» **Exercise**
Omit all pictures and transcribe only the lines in the entries below that run from the line with "This screenshot has width=1310, height=836." through the line with "This screenshot has height=583, width=1471.".

» **Extracted entries**

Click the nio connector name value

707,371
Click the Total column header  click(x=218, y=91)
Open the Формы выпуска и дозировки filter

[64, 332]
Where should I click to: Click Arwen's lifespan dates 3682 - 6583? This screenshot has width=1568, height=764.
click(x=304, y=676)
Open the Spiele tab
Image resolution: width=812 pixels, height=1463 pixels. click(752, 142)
--
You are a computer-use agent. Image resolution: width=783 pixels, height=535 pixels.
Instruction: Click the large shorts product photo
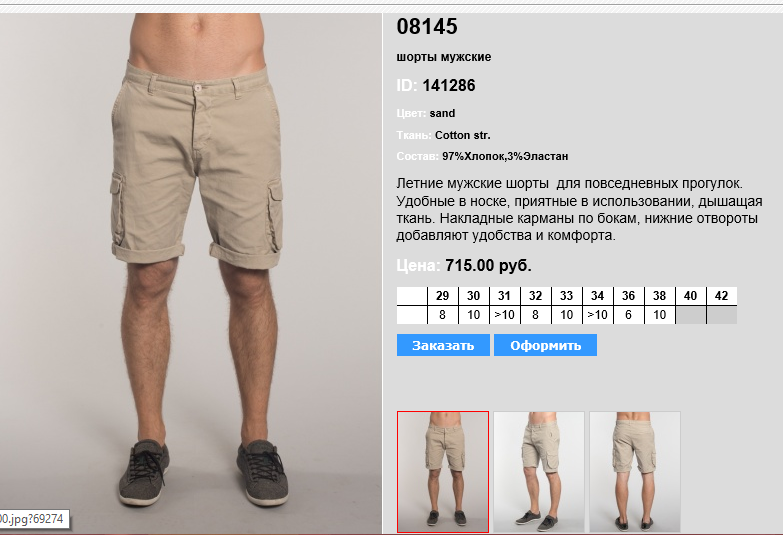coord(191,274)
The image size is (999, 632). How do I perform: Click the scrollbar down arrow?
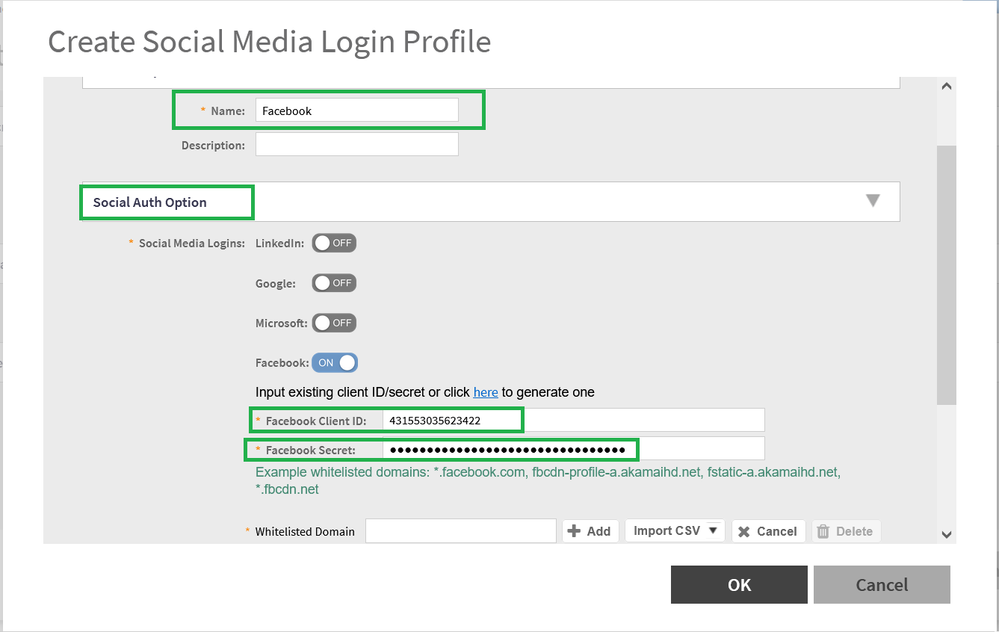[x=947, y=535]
---
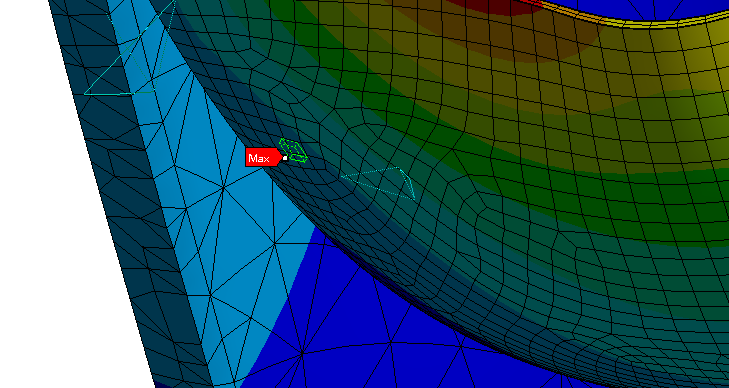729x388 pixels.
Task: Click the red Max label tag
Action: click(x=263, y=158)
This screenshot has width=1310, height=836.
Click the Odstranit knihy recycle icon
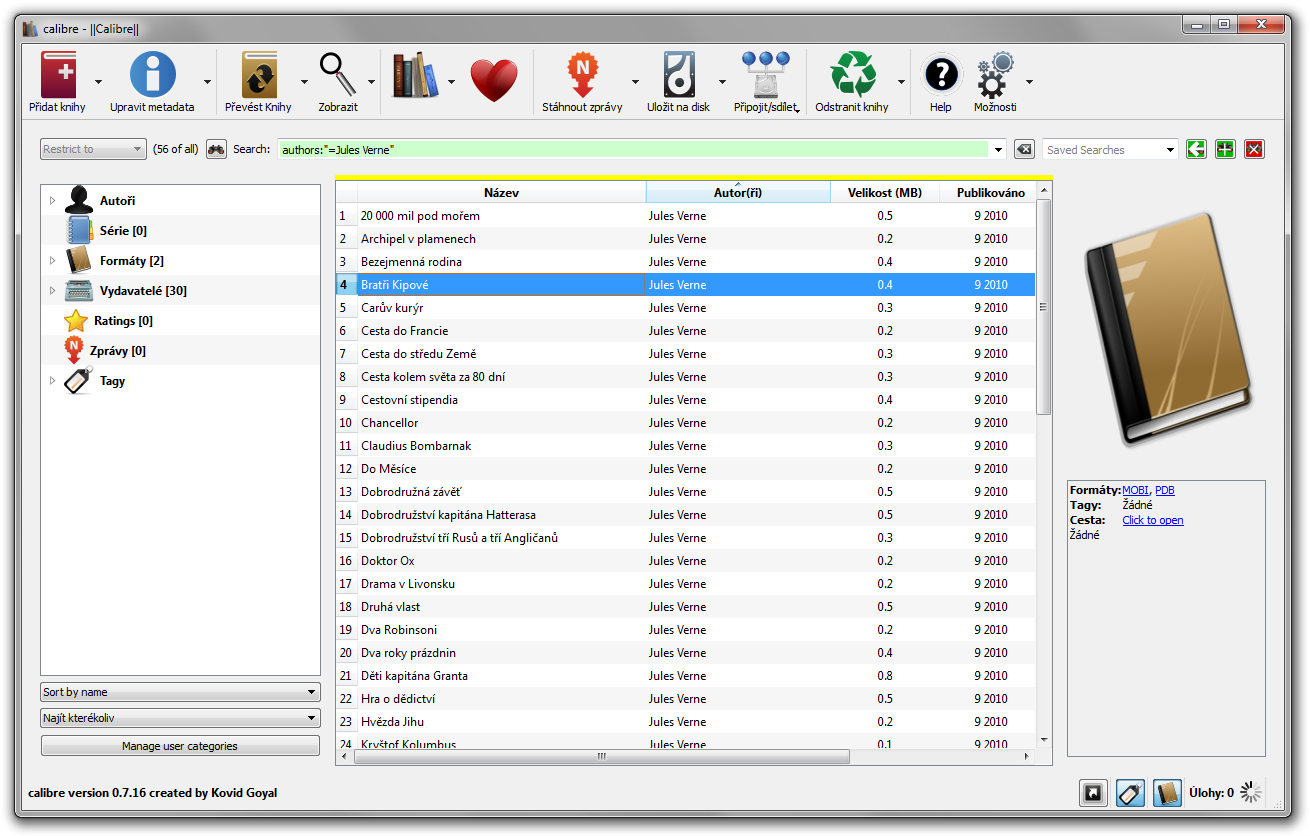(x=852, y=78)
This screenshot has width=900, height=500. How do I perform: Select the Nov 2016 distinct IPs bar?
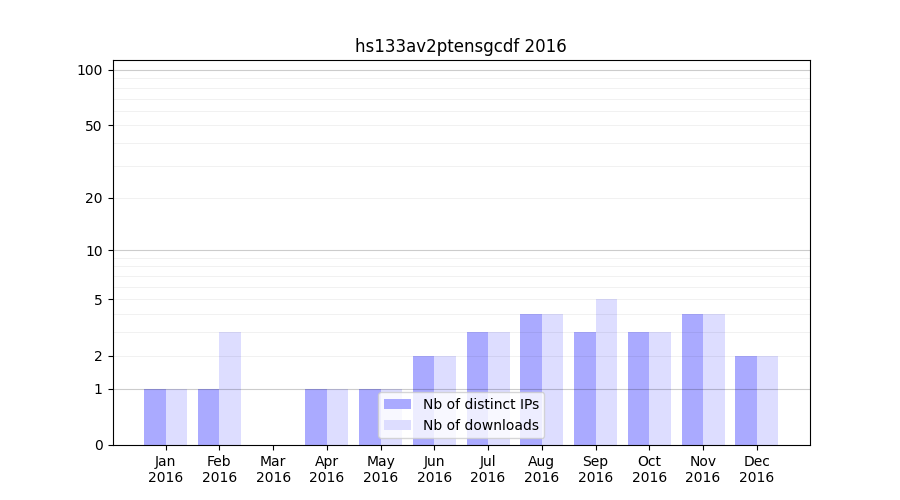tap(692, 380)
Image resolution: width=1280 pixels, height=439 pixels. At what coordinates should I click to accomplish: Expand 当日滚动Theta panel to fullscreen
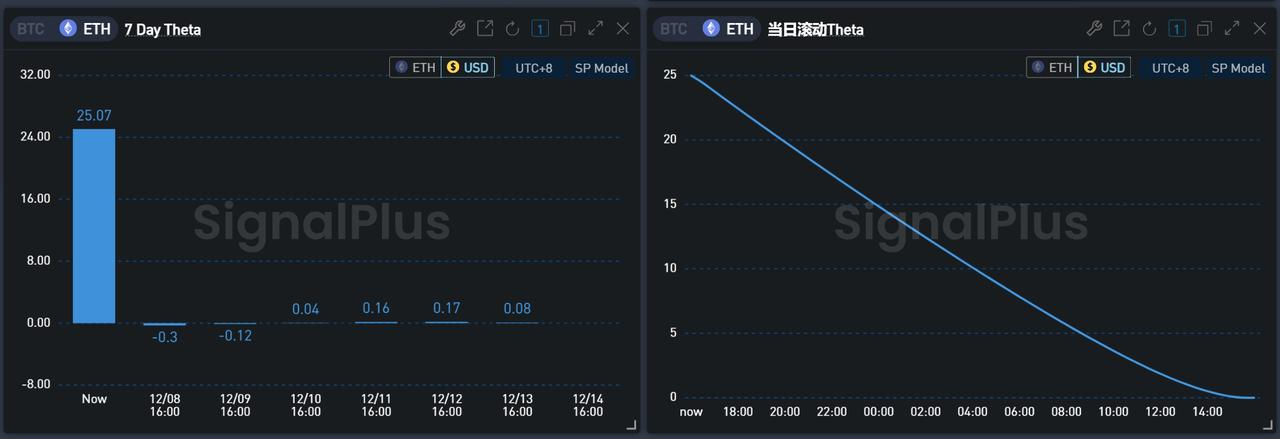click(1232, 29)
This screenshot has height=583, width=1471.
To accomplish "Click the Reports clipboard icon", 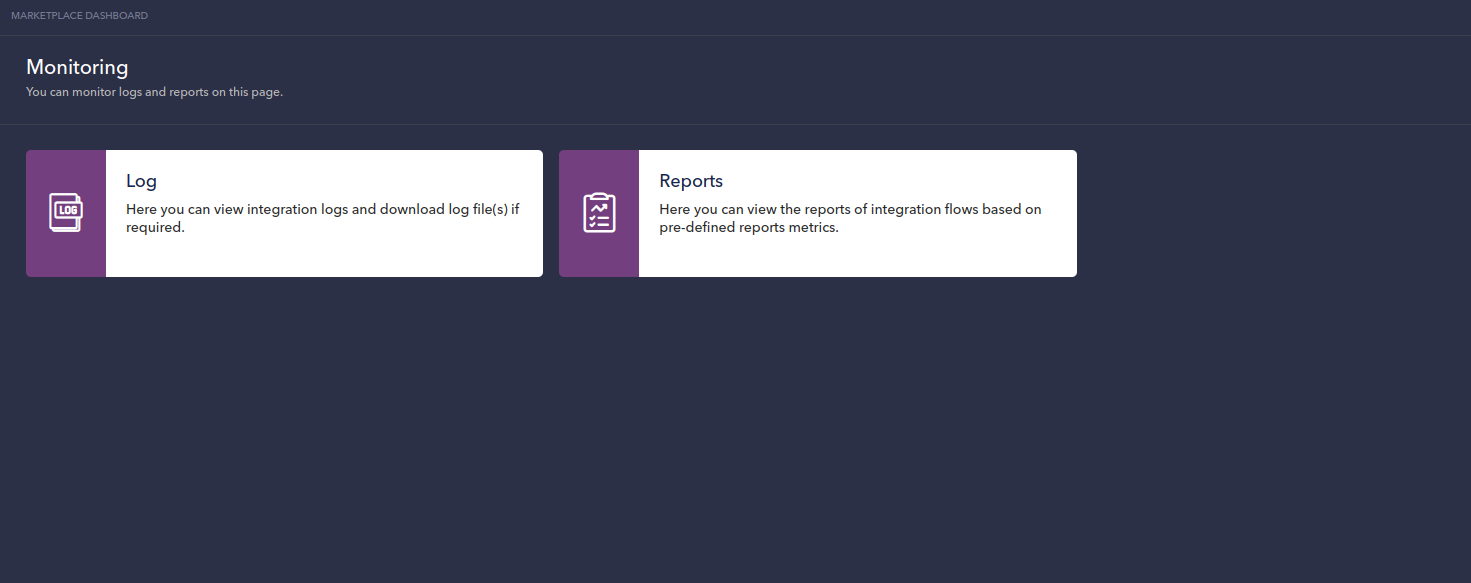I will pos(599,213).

» **Written answer**
This screenshot has width=1310, height=836.
Click the Odstranit knihy recycle icon
(x=852, y=78)
This screenshot has width=900, height=500. How do I perform: Select the Nov 2016 distinct IPs bar?
tap(692, 380)
Image resolution: width=1280 pixels, height=439 pixels. At what coordinates should I click to accomplish: Expand 当日滚动Theta panel to fullscreen
click(1232, 29)
This screenshot has height=583, width=1471.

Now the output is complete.